There could be a particularly strong opportunity for the Bank of England asset purchases to support the government’s National Infrastructure Strategy. Rather than using gilt purchases as a blunt instrument to inflate asset prices across the board, the Bank could undertake so-called ‘strategic QE’, using new central bank reserves to instead capitalise a national infrastructure bank geared towards investing in a fair green transition. Such fiscal-monetary coordination helped fund national investment banks throughout the twentieth century, and played a particularly key role in driving the recovery from the Great Depression and productive investment in countries such as New Zealand, Canada and the United States.

This is not to say we shouldn’t tax the wealthy, or that we should simply ‘print’ all of the money without issuing corresponding government bonds. Ultimately we need a combination of fair taxation, conventional borrowing and monetary financing all working in tandem. Because of central bank interventions in bond markets, it is cheaper than ever for the government to borrow. In fact, interest rates on some government bonds are even negative, meaning that investors are willing to pay the government to borrow from them.

Therefore it is possible to argue that paying for things by ‘printing money’ would be more expensive than simply borrowing the money, because the interest rate the Bank of England pays on banks’ reserves (the Base Rate – currently 0.1%) is higher than the interest rate on short-dated gilts.

But as Lord Adair Turner and others have pointed out, the decision to pay interest on reserves is a policy choice, and the Bank of England didn’t do this pre-financial crisis. Such reserve remuneration is arguably useful for helping central banks to exert control over monetary policy, so it may not be desirable to completely scrap it. But there is scope for a tiered reserve system, as the European Central Bank has introduced, which could be repurposed so that banks are not paid interest on excess reserves over a certain amount.

The Bank of England’s Independent Evaluation Office (IEO) review of QE, which Positive Money fed into, recently pointed to the failure of the Bank in informing the public how the policy is supposed to work and its effects. The IEO recommended that the BoE better communicates the rationale and evidence for its policy decisions. Crucially, this should mean the Bank openly exploring alternative policy tools, such as more direct forms of monetary financing. 

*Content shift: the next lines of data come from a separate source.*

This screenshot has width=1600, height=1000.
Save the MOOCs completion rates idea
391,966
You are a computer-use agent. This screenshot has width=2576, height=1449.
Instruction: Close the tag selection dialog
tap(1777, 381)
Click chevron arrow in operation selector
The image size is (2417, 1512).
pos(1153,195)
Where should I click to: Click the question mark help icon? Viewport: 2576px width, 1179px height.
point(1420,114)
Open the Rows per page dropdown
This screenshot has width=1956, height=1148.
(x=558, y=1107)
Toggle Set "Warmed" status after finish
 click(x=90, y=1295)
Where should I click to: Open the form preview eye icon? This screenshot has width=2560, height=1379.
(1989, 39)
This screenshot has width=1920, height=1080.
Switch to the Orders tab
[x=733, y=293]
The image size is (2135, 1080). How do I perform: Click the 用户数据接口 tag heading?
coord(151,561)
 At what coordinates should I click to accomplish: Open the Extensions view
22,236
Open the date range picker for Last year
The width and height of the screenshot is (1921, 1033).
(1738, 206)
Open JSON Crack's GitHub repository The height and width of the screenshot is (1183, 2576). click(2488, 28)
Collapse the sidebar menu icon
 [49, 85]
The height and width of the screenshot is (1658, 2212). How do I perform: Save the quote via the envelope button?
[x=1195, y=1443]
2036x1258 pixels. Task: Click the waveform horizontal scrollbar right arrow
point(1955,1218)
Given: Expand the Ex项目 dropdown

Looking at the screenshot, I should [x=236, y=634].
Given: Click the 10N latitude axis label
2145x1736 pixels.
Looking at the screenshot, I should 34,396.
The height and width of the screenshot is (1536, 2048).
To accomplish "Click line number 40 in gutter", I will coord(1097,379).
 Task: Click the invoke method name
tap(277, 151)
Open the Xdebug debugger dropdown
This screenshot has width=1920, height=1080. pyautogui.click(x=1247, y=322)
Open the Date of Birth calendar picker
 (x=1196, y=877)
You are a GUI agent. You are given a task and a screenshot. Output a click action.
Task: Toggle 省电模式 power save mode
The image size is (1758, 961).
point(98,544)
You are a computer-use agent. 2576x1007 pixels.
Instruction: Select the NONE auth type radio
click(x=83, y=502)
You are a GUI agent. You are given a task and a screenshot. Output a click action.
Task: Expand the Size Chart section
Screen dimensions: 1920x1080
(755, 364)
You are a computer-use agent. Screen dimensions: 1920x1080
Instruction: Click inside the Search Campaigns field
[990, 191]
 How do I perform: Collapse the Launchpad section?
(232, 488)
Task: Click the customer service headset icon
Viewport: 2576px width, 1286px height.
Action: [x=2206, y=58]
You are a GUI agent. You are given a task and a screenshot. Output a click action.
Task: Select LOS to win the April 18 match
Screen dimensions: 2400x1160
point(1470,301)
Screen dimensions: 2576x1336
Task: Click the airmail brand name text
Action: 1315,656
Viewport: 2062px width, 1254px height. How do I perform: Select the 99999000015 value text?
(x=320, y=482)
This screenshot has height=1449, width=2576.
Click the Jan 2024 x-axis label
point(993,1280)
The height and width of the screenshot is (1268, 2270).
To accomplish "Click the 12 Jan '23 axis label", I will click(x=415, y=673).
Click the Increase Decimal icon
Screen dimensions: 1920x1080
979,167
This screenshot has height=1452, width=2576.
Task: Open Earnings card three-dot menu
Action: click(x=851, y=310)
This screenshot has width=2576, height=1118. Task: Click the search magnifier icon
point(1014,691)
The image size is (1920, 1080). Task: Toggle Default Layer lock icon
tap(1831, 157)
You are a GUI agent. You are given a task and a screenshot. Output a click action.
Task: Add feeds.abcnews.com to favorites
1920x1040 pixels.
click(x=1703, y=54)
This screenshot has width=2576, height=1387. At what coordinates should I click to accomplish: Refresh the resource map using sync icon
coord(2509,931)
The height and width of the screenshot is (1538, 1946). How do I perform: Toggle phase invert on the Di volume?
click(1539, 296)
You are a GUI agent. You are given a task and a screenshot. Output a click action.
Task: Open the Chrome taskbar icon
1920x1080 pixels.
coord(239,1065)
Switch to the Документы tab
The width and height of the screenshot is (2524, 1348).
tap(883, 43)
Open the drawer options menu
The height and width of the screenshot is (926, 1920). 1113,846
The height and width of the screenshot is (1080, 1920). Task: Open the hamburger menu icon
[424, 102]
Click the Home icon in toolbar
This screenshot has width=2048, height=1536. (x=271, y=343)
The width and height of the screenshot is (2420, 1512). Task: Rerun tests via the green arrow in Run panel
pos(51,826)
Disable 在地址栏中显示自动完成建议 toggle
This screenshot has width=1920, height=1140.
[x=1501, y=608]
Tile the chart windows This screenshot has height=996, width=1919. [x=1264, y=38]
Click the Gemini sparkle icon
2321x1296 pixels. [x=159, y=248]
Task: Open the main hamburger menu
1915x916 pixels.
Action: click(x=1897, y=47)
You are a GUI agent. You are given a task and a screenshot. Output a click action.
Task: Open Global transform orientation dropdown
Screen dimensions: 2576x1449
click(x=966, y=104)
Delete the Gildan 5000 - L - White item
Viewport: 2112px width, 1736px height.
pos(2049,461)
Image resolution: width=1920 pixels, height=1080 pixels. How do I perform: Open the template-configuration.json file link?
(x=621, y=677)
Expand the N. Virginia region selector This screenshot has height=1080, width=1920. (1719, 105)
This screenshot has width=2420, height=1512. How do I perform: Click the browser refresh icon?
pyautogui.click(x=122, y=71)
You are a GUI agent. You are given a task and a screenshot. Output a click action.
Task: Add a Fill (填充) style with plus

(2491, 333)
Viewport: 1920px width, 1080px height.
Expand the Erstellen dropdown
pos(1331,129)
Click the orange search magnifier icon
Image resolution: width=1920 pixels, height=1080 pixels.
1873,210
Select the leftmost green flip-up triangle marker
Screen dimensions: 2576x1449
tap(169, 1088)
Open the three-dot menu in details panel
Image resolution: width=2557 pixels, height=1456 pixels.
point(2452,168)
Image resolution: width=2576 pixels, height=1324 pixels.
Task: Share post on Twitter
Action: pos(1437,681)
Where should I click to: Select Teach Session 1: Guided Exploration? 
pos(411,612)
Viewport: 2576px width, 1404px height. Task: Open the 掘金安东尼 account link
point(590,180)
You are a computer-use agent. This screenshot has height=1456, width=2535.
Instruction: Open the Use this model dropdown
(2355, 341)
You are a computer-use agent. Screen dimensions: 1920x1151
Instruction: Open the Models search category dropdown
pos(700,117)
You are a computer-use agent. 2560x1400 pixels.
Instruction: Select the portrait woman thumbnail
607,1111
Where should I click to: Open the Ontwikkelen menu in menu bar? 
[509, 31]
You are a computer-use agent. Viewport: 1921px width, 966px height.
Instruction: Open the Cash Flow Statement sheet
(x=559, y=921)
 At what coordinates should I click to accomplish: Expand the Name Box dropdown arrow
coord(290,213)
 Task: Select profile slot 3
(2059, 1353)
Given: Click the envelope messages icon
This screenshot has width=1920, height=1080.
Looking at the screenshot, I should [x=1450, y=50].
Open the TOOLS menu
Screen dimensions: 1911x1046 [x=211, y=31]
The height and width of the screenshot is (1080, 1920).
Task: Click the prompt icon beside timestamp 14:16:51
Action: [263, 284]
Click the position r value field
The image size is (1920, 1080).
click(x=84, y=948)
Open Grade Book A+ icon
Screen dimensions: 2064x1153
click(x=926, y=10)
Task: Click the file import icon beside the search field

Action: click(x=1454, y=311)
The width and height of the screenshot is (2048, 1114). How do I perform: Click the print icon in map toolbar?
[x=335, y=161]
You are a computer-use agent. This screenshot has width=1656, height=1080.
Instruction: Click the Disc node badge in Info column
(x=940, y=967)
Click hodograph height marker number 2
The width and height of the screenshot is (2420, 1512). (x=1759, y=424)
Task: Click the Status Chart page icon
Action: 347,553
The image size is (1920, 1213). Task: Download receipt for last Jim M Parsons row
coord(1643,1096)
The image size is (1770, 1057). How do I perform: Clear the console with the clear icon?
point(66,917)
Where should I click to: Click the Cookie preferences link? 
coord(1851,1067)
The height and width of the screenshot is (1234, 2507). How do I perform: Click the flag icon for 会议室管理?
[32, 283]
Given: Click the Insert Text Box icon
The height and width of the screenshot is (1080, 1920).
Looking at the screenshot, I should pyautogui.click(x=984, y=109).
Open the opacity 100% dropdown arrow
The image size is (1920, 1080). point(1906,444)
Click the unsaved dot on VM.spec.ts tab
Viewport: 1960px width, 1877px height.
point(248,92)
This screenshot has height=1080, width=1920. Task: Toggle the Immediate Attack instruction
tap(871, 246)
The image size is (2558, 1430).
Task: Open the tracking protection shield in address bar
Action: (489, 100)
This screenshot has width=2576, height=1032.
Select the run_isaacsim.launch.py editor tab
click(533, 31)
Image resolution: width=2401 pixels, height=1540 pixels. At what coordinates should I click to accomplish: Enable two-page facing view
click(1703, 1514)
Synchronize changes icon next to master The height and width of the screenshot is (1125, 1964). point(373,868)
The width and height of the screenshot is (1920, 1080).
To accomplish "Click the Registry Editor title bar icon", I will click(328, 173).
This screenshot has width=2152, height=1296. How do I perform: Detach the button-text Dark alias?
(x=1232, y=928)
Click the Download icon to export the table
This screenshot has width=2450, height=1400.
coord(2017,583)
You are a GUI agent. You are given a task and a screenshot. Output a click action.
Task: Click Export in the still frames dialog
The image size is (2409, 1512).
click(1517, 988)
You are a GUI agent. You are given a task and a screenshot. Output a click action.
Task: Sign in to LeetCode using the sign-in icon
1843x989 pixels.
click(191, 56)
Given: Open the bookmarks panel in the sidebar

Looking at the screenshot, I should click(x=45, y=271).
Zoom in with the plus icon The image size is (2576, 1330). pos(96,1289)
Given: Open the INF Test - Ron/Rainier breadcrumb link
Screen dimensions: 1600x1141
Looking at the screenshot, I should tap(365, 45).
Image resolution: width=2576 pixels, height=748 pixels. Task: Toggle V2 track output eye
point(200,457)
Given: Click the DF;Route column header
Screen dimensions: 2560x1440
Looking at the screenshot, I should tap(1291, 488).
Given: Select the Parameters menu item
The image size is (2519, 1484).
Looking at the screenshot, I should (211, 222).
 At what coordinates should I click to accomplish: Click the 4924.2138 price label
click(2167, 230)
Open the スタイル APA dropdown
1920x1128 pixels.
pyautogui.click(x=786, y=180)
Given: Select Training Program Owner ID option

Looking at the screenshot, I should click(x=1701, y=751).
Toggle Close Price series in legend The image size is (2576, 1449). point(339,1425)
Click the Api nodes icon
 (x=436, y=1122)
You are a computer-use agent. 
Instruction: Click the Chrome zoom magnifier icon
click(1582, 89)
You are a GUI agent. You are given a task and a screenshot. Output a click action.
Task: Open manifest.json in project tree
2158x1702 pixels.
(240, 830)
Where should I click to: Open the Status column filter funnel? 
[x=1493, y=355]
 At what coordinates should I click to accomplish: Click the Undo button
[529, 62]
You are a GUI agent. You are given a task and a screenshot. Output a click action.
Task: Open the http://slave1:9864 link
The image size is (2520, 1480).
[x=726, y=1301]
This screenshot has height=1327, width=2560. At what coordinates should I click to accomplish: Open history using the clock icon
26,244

More broadly, we need a new framework for macroeconomic policy, to ensure that we aren’t relying on monetary policy alone to keep the economy afloat, which will lead to even more burdensome private debt, inequality and instability. The Bank of England needs to be able to communicate when monetary policy is pushing on a string and the Treasury needs to step up with fiscal policy. It needs to be honest to the public about the ability of the central bank to support public spending, and to dispel the idea that money the government ‘owes to itself’ via QE needs to be paid back with counterproductive austerity measures. 

As our director Fran Boait told Parliament’s Economic Affairs Committee this week, a new settlement for fiscal-monetary coordination will help us make sure the power to create money more equally benefits the whole of society, and helps, rather than hinders, efforts to overcome the crises of our times.